> [Travail à faire]
A. Quelles causes efficientes naturelles de la stigmatisation l'extrait sur la stigmatisation énumère-t-il ? Citez-les toutes.
B. Recopiez le passage de l'extrait sur la stigmatisation qui va de « Comme causes efficientes naturelles » jusqu'à « de cause mécanique. ».

> [Extrait du texte]
Comme causes efficientes naturelles de la stigmatisation, on peut considérer la vulnération mécanique par un instrument quelconque, des causes physiologiques, psychiques et médiumniques. Dans l’ordre surnaturel, on peut nommer comme causes efficientes la vitalité de la grâce sanctifiante, de la grâce actuelle et des Dons du Saint-Esprit, l’efficience de la mystique et des charismes. En dehors des états mystiques et charismatiques, une concentration religieuse extrêmement profonde sur la Passion du Christ ne serait pas possible sans le secours spécial de la grâce. [p. 146]
Les causes mécaniques restent hors de question dans notre étude. Elle ne pourraient effectuer les stigmates que du dehors et d’une façon violente ; il y aurait par conséquent tricherie. Nous appelons précisément stigmates les plaies qui n’ont pas de cause mécanique.
S’il peut être question de causes physiologiques, il s’agirait de transformations maladives de l’organisme. Le R. P. Bessmer a déjà étudié les relations possibles entre les stigmates et les maladies organiques. (Stimmen aus Maria Laach, 69, 1905, S, 278 sv.) Viennent en question l’hémophilie, l’hémathydrose et la maladie de Werlhof ou des taches sanguinolentes. Bessmer étudie ces possibilités au sujet de Véronique Giuliani (1660-1720), mais il trouve que, dans son cas, aucune des maladies sus-indiquées ne pourrait causer la stigmatisation. Nous devons ici nommer encore les menstrues déviées (ce qu’on appelle en allemand vikarierende Menstruation). Il a été constaté, en gynécologie, que la cessation des règles peut avoir comme conséquence une série d’hémorragies, dans le nez, la peau, les poumons, la vessie, les yeux, etc. M. Roth a observé 225 de ces cas. M. Schröder (Die Pathologie der Menstruation, im Grossen Handbuch der Frauenheilkunde und Geburtshilfe von Halban u. Seitz III. 1924, S, 920) se basant sur les études de Roth, parvient à la conclusion suivante : dans un tissu granulé (fistule) ou sanguin, les muqueuses du nez, comme aussi dans les organes en apparence sains, mais sensibles, irritables, enclins à toute réaction des personnes atteintes d’infantilisme, asthéniques et aux ovaires affaiblis, il peut se montrer à certaines parties du corps, en dehors de l’appareil génital, des places de perméabilité capillaire, ce qui explique le phénomène des menstrues extra-génitales. On doit cependant se garder de mettre en relation avec le cycle mensuel des hémorragies périodiques, sans un examen minutieux. De telles hémorragies se rencontrent, en effet, aussi bien chez les hommes. De plus, il est important d’attirer l’attention sur ce que l’hémorragie est seulement l’expression intense anormale d’un symptôme secondaire clinique qui existe aussi sous des conditions normales du cycle mensuel et ne pourrait être identifié avec celui-ci ou être déclaré comme son équivalent (p. 960).

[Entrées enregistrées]

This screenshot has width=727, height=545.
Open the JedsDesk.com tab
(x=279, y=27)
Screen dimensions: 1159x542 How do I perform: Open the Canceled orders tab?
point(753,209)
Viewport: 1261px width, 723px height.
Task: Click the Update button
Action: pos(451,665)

> [Résultats dans l'ordre]
A.
- la vulnération mécanique par un instrument quelconque
- des causes physiologiques
- des causes psychiques
- des causes médiumniques

B.
Comme causes efficientes naturelles de la stigmatisation, on peut considérer la vulnération mécanique par un instrument quelconque, des causes physiologiques, psychiques et médiumniques. Dans l’ordre surnaturel, on peut nommer comme causes efficientes la vitalité de la grâce sanctifiante, de la grâce actuelle et des Dons du Saint-Esprit, l’efficience de la mystique et des charismes. En dehors des états mystiques et charismatiques, une concentration religieuse extrêmement profonde sur la Passion du Christ ne serait pas possible sans le secours spécial de la grâce. [p. 146]
Les causes mécaniques restent hors de question dans notre étude. Elle ne pourraient effectuer les stigmates que du dehors et d’une façon violente ; il y aurait par conséquent tricherie. Nous appelons précisément stigmates les plaies qui n’ont pas de cause mécanique.